The 8th February was the main event of the St Kilda Festival. A major music festival held in St Kilda, the main day saw streets closed down and the whole of St Kilda was pedestrianised. The main stage was on the grassy area over the road from our Flat so we were given unadulterated access to the show, without leaving our own balcony. There were several stalls on the main road but the best place to be was in the Foxtel world. Foxtel is a supplier of pay to watch and they were advertising in force. The main gimmick they used was a Foxtel Passport. At the Foxtel main stand they handed out passports, a simple flyer, and at each stall in the world, representing the different channels available, there were stamps to collect.
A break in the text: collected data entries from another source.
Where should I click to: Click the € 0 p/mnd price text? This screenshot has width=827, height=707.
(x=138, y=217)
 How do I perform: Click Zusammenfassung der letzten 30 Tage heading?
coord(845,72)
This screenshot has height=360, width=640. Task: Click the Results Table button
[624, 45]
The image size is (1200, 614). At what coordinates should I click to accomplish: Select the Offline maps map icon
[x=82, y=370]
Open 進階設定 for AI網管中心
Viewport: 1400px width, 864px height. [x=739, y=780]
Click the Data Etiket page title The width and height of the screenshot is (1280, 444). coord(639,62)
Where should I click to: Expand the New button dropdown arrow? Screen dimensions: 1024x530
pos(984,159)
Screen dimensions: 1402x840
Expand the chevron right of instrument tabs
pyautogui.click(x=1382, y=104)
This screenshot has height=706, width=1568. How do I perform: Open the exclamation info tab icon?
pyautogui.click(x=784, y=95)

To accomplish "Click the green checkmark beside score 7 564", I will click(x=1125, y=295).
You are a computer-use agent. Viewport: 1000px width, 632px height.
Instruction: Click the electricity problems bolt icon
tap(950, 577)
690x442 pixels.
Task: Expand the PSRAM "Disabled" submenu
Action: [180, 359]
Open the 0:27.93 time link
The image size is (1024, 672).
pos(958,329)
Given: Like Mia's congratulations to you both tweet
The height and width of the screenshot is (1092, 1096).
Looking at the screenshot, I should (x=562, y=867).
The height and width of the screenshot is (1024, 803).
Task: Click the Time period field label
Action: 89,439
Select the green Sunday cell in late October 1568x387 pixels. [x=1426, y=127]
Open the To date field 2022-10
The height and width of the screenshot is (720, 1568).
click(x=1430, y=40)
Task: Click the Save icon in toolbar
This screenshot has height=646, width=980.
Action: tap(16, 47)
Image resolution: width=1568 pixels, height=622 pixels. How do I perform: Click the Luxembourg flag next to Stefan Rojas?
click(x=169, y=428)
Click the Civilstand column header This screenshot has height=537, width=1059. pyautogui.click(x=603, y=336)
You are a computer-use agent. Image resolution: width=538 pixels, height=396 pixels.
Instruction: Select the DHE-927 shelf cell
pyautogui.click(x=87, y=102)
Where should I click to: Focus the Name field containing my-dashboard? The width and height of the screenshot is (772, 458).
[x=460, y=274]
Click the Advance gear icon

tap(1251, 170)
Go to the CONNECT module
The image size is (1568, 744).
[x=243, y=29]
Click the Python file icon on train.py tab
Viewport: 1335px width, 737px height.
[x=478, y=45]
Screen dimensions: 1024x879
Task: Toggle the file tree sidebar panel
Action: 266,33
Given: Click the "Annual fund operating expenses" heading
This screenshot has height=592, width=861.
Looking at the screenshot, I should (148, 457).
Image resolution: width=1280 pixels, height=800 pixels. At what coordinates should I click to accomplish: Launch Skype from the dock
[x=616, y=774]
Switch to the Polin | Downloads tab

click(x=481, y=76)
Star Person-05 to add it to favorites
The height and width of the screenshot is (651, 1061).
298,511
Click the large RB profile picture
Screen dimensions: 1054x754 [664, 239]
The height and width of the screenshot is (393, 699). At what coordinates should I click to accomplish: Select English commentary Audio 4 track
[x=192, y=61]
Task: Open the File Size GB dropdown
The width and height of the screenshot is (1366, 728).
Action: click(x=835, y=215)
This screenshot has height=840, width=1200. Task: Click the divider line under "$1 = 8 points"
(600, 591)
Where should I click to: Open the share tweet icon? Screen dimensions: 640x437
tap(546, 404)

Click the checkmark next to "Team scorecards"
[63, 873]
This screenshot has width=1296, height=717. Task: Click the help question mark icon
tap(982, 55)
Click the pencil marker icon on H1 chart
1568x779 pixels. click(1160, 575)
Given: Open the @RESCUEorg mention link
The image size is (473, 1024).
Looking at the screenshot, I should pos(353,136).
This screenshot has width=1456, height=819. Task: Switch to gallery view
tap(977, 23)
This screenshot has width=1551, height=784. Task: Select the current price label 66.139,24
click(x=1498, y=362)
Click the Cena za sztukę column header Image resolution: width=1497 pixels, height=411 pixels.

Collect more than 8 stamps and you were given a bright orange festival bag containing goodies. So we got ourselves a passport and started collecting. Visiting every single stand, except the children’s channel, and collected our stamps. It’s amazing at the variety of things you can get through Foxtel, the cartoon network, BBC news, Travel, Discovery, actually anyone who has seen sky will know what there is. After collecting as many stamps, including some duplicates, we went to collect our Goodie bag. Yeay!! An assortment of give-aways all advertising Foxtel but I didn’t care about the blatant advertising, after all these were free and I had beaten the old axiom and actually got something for nothing. Sound! I had a fridge magnet advertising the movie channel, key-ring advertising music channels and a football advertising the sports channel. Moira was similarly endowed, even receiving a stuffed toy, perhaps our new mascot.
Now somebody in the Foxtel marketing department didn’t really think things through properly. You see the football I received was a miniature football, made of leather type material, and was in a state of deflation. Not a problem lets blow it up you think, as did I. Unfortunately the football in question has a small inflation hole, just like the real thing, and I am devoid of an inflation device. I have a bicycle pump but alas no adaptor to get the air from outside the football into the inside of the football. So my football sits on a shelf, not much fun for the beach, throwing a fully inflated football to each other in the sea is a fun game, throwing a small hard piece of leather at each other is just dangerous. But never mind that as Moira has a stuffed toy to play with. Well lets put it this way. In England there was an advertising campaign, a very successful one too, for the Corsa. In the advert soft toys, each styled to look like parts of the car, would race around driving Corsa’s and shouting C’mon! We all know the advert. Now imaging that the advertising company who produced this advert had called out to the industry for some designs for cuddly toys and they got 20 responses from 20 design houses which were rated in order of most stylish. Now the company who’s design were bottom of this list probably went through 10 or so design changes before they were satisfied with something they would submit. So imagine how bad their first design really was! Then double it or even triple it. That’s what was sitting in the bottom of Moira’s bag, waiting to scare the living daylights out of the poor people who received it. I am sure it would give children nightmares! My best description would be a toy kidney, with eyes and half a smile.
The rest of St Kilda was infested with bad buskers and stalls selling foodstuffs, this being Australia there was a veritable feast of meat options. Indeed if anyone has read Terry Pritchett’s discworld novels then it seemed as though the place had been invaded by an army of “Cut-My-Own-Throat Dibblers” selling an assortment of “Snags”, Pies and various foods on sticks. I tried a kebab (cold) and Moira tried a Noodle dish (not soupy enough). We retired to the safety of our balcony with beers and watched the amusement from there. We still managed to have a good time and I have to say we are still enjoying the delights of the free helium balloons they were giving away. Come on, everybody has done the “I’ll be back” with the squeaky voice.